→ SET PROBLEM: Extract every one of the following lines and reproduce each word for word, with nothing changed.

Extracted data entries

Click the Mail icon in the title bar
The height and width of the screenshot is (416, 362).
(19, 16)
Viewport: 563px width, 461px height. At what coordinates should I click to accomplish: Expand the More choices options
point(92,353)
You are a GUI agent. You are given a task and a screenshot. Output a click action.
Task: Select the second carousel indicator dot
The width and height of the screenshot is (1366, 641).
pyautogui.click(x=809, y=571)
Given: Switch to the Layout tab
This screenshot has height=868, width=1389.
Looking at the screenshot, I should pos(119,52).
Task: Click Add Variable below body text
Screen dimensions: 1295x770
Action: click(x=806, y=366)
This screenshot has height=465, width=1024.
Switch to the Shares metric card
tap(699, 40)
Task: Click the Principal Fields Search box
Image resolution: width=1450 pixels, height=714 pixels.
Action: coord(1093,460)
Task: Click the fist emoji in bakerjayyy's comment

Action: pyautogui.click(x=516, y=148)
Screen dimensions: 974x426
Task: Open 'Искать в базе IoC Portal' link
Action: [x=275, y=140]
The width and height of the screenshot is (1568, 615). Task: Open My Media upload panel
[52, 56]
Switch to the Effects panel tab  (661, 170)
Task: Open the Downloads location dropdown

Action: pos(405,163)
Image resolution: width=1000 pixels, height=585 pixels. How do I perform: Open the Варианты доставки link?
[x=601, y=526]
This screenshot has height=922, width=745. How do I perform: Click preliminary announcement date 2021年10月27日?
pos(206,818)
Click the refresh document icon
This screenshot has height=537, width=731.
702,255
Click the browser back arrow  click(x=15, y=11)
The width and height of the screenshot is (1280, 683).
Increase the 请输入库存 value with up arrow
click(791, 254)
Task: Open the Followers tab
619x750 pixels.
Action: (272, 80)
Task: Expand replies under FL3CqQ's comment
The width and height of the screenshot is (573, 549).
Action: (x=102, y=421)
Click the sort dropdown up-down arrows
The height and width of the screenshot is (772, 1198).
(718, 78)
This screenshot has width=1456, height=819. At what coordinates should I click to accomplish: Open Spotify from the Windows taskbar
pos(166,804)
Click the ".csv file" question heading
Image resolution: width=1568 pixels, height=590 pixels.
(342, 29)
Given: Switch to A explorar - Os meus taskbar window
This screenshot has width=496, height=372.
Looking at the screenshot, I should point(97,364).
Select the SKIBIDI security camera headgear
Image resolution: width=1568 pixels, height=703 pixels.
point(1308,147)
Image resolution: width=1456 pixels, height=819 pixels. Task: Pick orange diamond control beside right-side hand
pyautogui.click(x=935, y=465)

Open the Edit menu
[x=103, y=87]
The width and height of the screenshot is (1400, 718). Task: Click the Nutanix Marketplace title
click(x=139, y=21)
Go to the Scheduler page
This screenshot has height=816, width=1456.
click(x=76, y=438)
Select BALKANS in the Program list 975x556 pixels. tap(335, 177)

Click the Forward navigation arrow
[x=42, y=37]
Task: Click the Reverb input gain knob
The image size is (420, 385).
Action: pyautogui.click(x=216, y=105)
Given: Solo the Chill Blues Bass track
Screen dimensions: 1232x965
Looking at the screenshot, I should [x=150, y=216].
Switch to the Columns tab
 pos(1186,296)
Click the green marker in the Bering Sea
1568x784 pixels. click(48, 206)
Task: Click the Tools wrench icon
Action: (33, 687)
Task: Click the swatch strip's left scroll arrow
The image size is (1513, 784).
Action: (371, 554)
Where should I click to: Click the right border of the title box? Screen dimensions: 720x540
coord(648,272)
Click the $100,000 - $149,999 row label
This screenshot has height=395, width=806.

→ WRITTEN RESPONSE:
Click the Mail icon in the title bar
The height and width of the screenshot is (416, 362).
(19, 16)
Viewport: 563px width, 461px height. At what coordinates should I click to accomplish: Expand the More choices options
point(92,353)
You are a GUI agent. You are given a task and a screenshot. Output a click action.
Task: Select the second carousel indicator dot
The width and height of the screenshot is (1366, 641).
pyautogui.click(x=809, y=571)
Given: Switch to the Layout tab
This screenshot has height=868, width=1389.
Looking at the screenshot, I should pos(119,52).
Task: Click Add Variable below body text
Screen dimensions: 1295x770
Action: click(x=806, y=366)
This screenshot has height=465, width=1024.
Switch to the Shares metric card
tap(699, 40)
Task: Click the Principal Fields Search box
Image resolution: width=1450 pixels, height=714 pixels.
Action: coord(1093,460)
Task: Click the fist emoji in bakerjayyy's comment

Action: pyautogui.click(x=516, y=148)
Screen dimensions: 974x426
Task: Open 'Искать в базе IoC Portal' link
Action: [x=275, y=140]
The width and height of the screenshot is (1568, 615). Task: Open My Media upload panel
[52, 56]
Switch to the Effects panel tab  (661, 170)
Task: Open the Downloads location dropdown

Action: pos(405,163)
Image resolution: width=1000 pixels, height=585 pixels. How do I perform: Open the Варианты доставки link?
[x=601, y=526]
This screenshot has height=922, width=745. How do I perform: Click preliminary announcement date 2021年10月27日?
pos(206,818)
Click the refresh document icon
This screenshot has height=537, width=731.
702,255
Click the browser back arrow  click(x=15, y=11)
The width and height of the screenshot is (1280, 683).
Increase the 请输入库存 value with up arrow
click(791, 254)
Task: Open the Followers tab
619x750 pixels.
Action: (272, 80)
Task: Expand replies under FL3CqQ's comment
The width and height of the screenshot is (573, 549).
Action: (x=102, y=421)
Click the sort dropdown up-down arrows
The height and width of the screenshot is (772, 1198).
(718, 78)
This screenshot has width=1456, height=819. At what coordinates should I click to accomplish: Open Spotify from the Windows taskbar
pos(166,804)
Click the ".csv file" question heading
Image resolution: width=1568 pixels, height=590 pixels.
(342, 29)
Given: Switch to A explorar - Os meus taskbar window
This screenshot has width=496, height=372.
Looking at the screenshot, I should point(97,364).
Select the SKIBIDI security camera headgear
Image resolution: width=1568 pixels, height=703 pixels.
point(1308,147)
Image resolution: width=1456 pixels, height=819 pixels. Task: Pick orange diamond control beside right-side hand
pyautogui.click(x=935, y=465)

Open the Edit menu
[x=103, y=87]
The width and height of the screenshot is (1400, 718). Task: Click the Nutanix Marketplace title
click(x=139, y=21)
Go to the Scheduler page
This screenshot has height=816, width=1456.
click(x=76, y=438)
Select BALKANS in the Program list 975x556 pixels. tap(335, 177)

Click the Forward navigation arrow
[x=42, y=37]
Task: Click the Reverb input gain knob
The image size is (420, 385).
Action: pyautogui.click(x=216, y=105)
Given: Solo the Chill Blues Bass track
Screen dimensions: 1232x965
Looking at the screenshot, I should [x=150, y=216].
Switch to the Columns tab
 pos(1186,296)
Click the green marker in the Bering Sea
1568x784 pixels. click(48, 206)
Task: Click the Tools wrench icon
Action: (33, 687)
Task: Click the swatch strip's left scroll arrow
The image size is (1513, 784).
Action: (371, 554)
Where should I click to: Click the right border of the title box? Screen dimensions: 720x540
coord(648,272)
Click the $100,000 - $149,999 row label
This screenshot has height=395, width=806.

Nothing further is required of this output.